SUPPLIED MATERIAL:
============================================================
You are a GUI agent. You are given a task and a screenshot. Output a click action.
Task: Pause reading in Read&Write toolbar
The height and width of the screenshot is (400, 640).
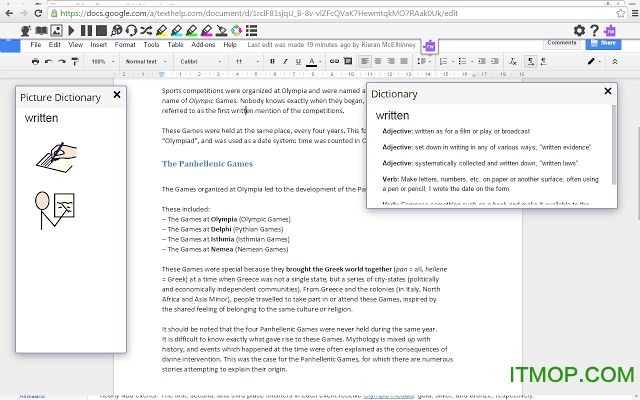(x=85, y=31)
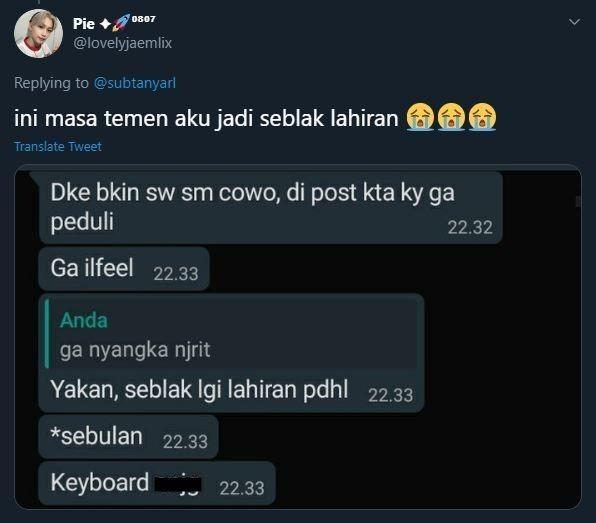Click the display name Pie
This screenshot has width=596, height=523.
pos(84,24)
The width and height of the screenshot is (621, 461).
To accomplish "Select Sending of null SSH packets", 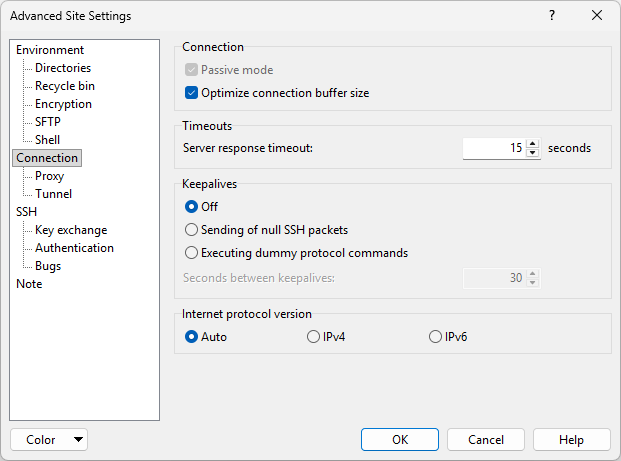I will (192, 230).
============================================================
TASK: Nothing should appear in the answer except the lines from the first line of the data through the line holding "The width and", exactly as written, with pictures left out.

COMPLETED TASK:
You are a GUI agent. You are given a task and a screenshot. Output a click action.
Task: Pause reading in Read&Write toolbar
The height and width of the screenshot is (400, 640).
(x=85, y=31)
Click the display name Pie
This screenshot has width=596, height=523.
pos(84,24)
The width and height of the screenshot is (621, 461).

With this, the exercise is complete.